A kite of area 40m has one diagonal 2m longer than the other. find the lengths of the diagonals

Answer 1

A = 40 m²
d1 = d2 + 2

A = 40
1/2 × d1 × d2 = 40
1/2 × (d2 + 2) × d2 = 40
d2² + 2d2 = 40 × 2
d2² + 2d2 = 80
d2² + 2d2 - 80 = 0
d2² - 8d2 + 10d2 - 80 = 0
d2(d2 - 8) + 10(d2 - 8) = 0
(d2 - 8)(d2 + 10) = 0
d2 = 8 m (acceptable)
d2 = -10 (not acceptable)

d1 = d2 + 2
d1 = 8 + 2
d1 = 10 m

Answer 2

Answer:

The length of the diagonals of kite are 8 m and 10 m.

Step-by-step explanation:

Given : A kite of area 40 m has one diagonal 2 m longer than the other.

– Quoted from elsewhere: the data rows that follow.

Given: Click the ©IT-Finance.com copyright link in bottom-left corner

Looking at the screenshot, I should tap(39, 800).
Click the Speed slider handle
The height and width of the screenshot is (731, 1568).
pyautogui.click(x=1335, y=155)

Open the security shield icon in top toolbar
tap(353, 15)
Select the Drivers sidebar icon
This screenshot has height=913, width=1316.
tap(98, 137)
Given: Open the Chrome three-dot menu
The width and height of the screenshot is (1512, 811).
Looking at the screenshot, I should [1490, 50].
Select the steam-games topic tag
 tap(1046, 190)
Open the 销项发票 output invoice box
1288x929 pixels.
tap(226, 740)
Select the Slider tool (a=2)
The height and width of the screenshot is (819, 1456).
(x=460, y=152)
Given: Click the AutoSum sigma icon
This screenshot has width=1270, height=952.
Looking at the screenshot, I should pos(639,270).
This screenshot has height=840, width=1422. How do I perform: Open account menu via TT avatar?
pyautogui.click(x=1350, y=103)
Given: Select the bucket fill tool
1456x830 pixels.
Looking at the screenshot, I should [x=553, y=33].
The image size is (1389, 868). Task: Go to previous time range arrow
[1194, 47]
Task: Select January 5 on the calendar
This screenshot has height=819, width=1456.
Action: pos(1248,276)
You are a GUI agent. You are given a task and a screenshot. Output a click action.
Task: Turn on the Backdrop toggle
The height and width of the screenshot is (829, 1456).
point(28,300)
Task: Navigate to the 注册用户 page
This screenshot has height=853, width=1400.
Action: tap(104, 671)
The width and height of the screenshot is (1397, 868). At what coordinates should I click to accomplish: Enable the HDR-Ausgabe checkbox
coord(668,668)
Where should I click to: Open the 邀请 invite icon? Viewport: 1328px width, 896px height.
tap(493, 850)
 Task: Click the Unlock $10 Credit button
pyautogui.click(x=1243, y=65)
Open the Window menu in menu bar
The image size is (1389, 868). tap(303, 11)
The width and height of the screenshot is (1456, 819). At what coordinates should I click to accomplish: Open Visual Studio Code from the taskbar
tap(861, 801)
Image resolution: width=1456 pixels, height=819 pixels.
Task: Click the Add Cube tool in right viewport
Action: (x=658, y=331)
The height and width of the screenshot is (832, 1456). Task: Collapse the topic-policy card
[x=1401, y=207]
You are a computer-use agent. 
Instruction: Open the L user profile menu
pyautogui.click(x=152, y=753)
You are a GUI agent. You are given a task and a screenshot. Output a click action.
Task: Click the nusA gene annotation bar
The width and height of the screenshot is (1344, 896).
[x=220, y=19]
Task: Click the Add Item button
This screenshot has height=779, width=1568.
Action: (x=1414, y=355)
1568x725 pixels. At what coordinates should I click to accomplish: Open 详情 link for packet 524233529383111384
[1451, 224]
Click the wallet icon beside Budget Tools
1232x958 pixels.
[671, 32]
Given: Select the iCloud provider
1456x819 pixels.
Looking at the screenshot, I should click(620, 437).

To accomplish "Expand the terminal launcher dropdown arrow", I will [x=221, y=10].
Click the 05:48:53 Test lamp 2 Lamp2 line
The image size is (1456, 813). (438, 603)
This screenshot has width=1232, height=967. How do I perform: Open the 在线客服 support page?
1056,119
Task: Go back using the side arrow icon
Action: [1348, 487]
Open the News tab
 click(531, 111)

To find : The lengths of the diagonals?

Solution :

The area of the kite is $A=\frac{1}{2}\times d_1\times d_2$

Where, A is the area

$d_1$ is the first diagonal

$d_2$ is the second diagonal

According to question,

$d_2=d_1+2$

Substitute the values in the formula,

$40=\frac{1}{2}\times d_1\times (d_1+2)$

$40=\frac{1}{2}\times d_1^2+2d_1$

$80=d_1^2+2d_1$

$d_1^2+2d_1-80=0$

Applying middle term split,

$d_1^2+10d_1-8d_1-80=0$

$d_1(d_1+10)-8(d_1+10)=0$  

$(d_1-8)(d_1+10)=0$  

$d_1=8,d_1=-10$  

Reject negative value.

So, $d_1=8$  

$d_2=8+2=10$  

Therefore, The length of the diagonals of kite are 8 m and 10 m.